Hot questions for Using Neural networks in imagenet

Question:

I'm using the pretrained imagenet model provided along the caffe (CNN) library ('bvlc_reference_caffenet.caffemodel'). I can output a 1000 dim vector of object scores for any images using this model. However I don't know what the actual object categories are. Did someone find a file, where the corresponding object categories are listed?


Answer:

You should look for the file 'synset_words.txt' it has 1000 line each line provides a description of a different class.

For more information on how to get this file (and some others you might need) you can read this.


If you want all the labels to be ready-for-use in Matlab, you can read the txt file into a cell array (a cell per class):

C = textread('/path/to/synset_words.txt','%s','delimiter','\n');

Question:

After several month working with caffe, I've been able to train my own models successfully. For example further than my own models, I've been able to train ImageNet with 1000 classes.

In my project now, I'm trying to extract the region of my interest class. After that I've compiled and run the demo of Fast R-CNN and it works ok, but the sample models contains only 20 classes and I'd like to have more classes, for example all of them.

I've already downloaded the bounding boxes of ImageNet, with the real images.

Now, I've gone blank, I can't figure out the next steps and there's not a documentation of how to do it. The only thing I've found is how to train the INRIA person model, and they provide dataset + annotations + python script.

My questions are:

  • Is there maybe any tutorial or guide that I've missed?
  • Is there already a model trained with 1000 classes able to classify images and extract the bounding boxes?

Thank you very much in advance.

Regards.

Rafael.


Answer:

Dr Ross Girshik has done a lot of work on object detection. You can learn a lot from his detailed git on fast RCNN: you should be able to find a caffe branch there, with a demo. I did not use it myself, but it seems very comprehensible.
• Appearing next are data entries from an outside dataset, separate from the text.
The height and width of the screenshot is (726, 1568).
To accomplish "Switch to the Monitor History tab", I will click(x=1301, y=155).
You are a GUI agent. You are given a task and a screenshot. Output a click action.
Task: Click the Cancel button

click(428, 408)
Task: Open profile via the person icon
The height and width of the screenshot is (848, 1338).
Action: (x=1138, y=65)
Another direction you might find interesting is LSDA: using weak supervision to train object detection for many classes.

BTW, have you looked into faster-rcnn?

Question:

ImageNet images are all different sizes, but neural networks need a fixed size input.

One solution is to take a crop size that is as large as will fit in the image, centered around the center point of the image. This works but has some drawbacks. Often times important parts of the object of interest in the image are cut out, and there are even cases where the correct object is completely missing while another object that belongs to a different class is visible, meaning your model will be trained wrong for that image.

Another solution would be to use the entire image and zero pad it to where each image has the same dimensions. This seems like it would interfere with the training process though, and the model would learn to look for vertical/horizontal patches of black near the edge of images.

What is commonly done?


Answer:

There are several approaches:

  • Multiple crops. For example AlexNet was originally trained on 5 different crops: center, top-left, top-right, bottom-left, bottom-right.
  • Random crops. Just take a number of random crops from the image and hope that the Neural Network will not be biased.
  • Resize and deform. Resize the image to a fixed size without considering the aspect ratio. This witll deform the image contents but preserves but now you are sure that no content is cut.
  • Variable-sized Inputs. Do not crop and train the network on variable sized images, using something like Spatial Pyramid Pooling to extract a fixed size feature vector that can be used with fully connected layers.

You could take a look how the latest ImageNet networks are trained, like VGG and ResNet. They usually describe this step in detail.

Question:

def preprocess_input(x):
x /= 255.
x -= 0.5
x *= 2.
return x

 I am using keras inception_v3 imagenet pretrained model(inception_v3.py) to finetune on my own dataset.  When I want to subtract the imagenet mean value [123.68, 116.779, 103.939] and reverse axis RGB to BGR as we often do, I find that the author provided a _preprocess_input()_ function at the end.I am confused about this.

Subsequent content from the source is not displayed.